Поначалу ничего был директор, добрый, мягкий, хоть ты его к ране прикладывай. Пришел с войны — глаз стеклянный, нога хромая и весь как есть, говорили, насквозь контуженный. И еще говорили, что это его в неметчине так изуродовали, разведчиком он был и попался немцам, и, когда они уродовали его, поклялся: выживет — в учителя пойдет, будет детей доброте учить, будет сеять разумное, доброе, вечное. Но, наверно, неподходящее время выбрал он для своей посевной. На каждом слове садил: по-хорошему надо, детки, вы же ребятки хорошие. А эти детки-ребятки дали ему прозвище «жеребятки» и ржали над ним, какой он дурак, как его легко обманывать, на слезу брать. Не пошел ты, допустим, в школу, «сорвался» с урока, двойку схватил или еще что-нибудь утворил, привели тебя в директорский кабинет, первым делом, знали все, слезу надо было пустить, разжалобить директора до слез. А уж как реванешь ты с ним в три глаза да наплетешь ему с три короба — можешь считать, дело твое в шляпе. Директор потом будет выделять тебя среди всех прочих. Можешь вить из него веревки, тяжело, мол, тяжело живется, всей душой ты в науке, да не получается, — карасину дома нема, а при лучине какие уроки, осенью корову надо пасти, зимой — дрова, весной — огород.

Директор слушал, кивал и — допивался. В глаза его уже стали по кличке звать не только ученики, но и учителя. И озлился он, очугунел его стеклянный глаз. «Я за вас кровь на фронте проливал...» — по-другому, круто заговорил он на линейке. «Мешками», — шикали ему задние ряды. «Я к вам с добром шел...» — «Жеребятки», — подсказывали ему те же задние ряды, не вслушиваясь в его слова и не принимая их всерьез. «Я думал, кончилась война...» — «На...» — торжествовали задние ряды. «Не вышло добром, не доросли, не понимаете добра — будем силой». — «Ой...»

На свою голову ойкали. Высохли директорские слезы, исчезли из его речи «детки», «ребятки». «Дубина» да еще «стоеросовая» — вот что появилось, да еще появился в его дыхании запах самогона, и «пятый угол» вдруг обнаружился в его кабинете. И ученикам, которые теперь попадали к нему, надо было отыскать этот «пятый угол». Андрей искал...

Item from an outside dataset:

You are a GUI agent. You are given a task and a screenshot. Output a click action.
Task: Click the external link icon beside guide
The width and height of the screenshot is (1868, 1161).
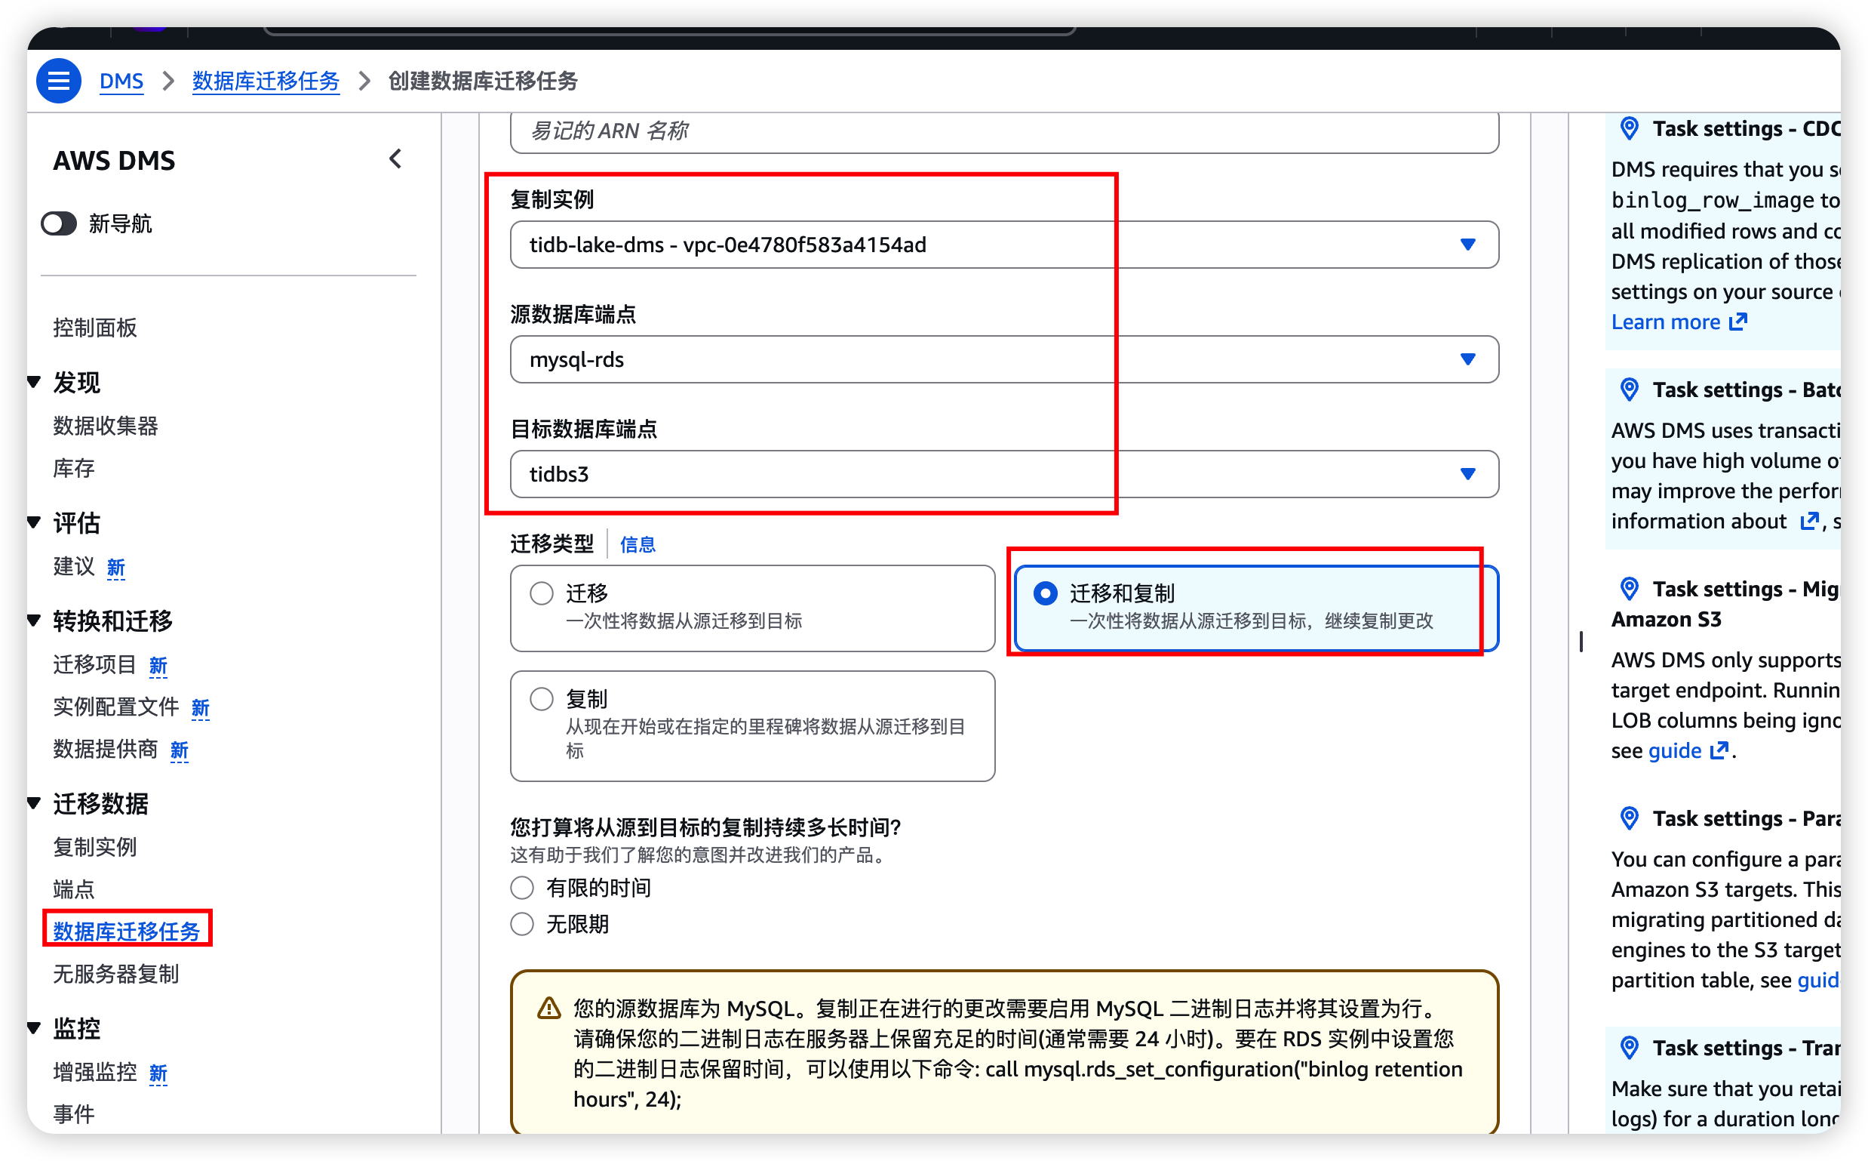coord(1720,750)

На пасху выпал дивный солнечный день. Враз ожили травы, проснулись бабочки, и сдобно, весенне запахло в домах пасхальными куличами, живот и глаза смутили и возмутили коричневенько крашенные кожурой от лука яички... Ну разве можно после всенощной от этих яичек и куличей идти в школу? И не пошли. Побродили по городу «жеребятки» с улицы Деповской. А к концу уроков пришли на школьный двор, чтобы, размахивая торбочками, вместе со всеми учениками бежать домой. А навстречу им физрук с фотоаппаратом: «Не желаете сняться?» Как это они не желают, еще как желают. Первый раз фотоаппарат живьем видят. Построились по росту, рожи покрасивше сделали. А того не знали, что физрука послал фотографировать их директор — увидел из окна своего кабинета. И все они как миленькие, веселые-развеселые, на одной карточке. А на следующий день загремели к директору, по одному. Андрей первым.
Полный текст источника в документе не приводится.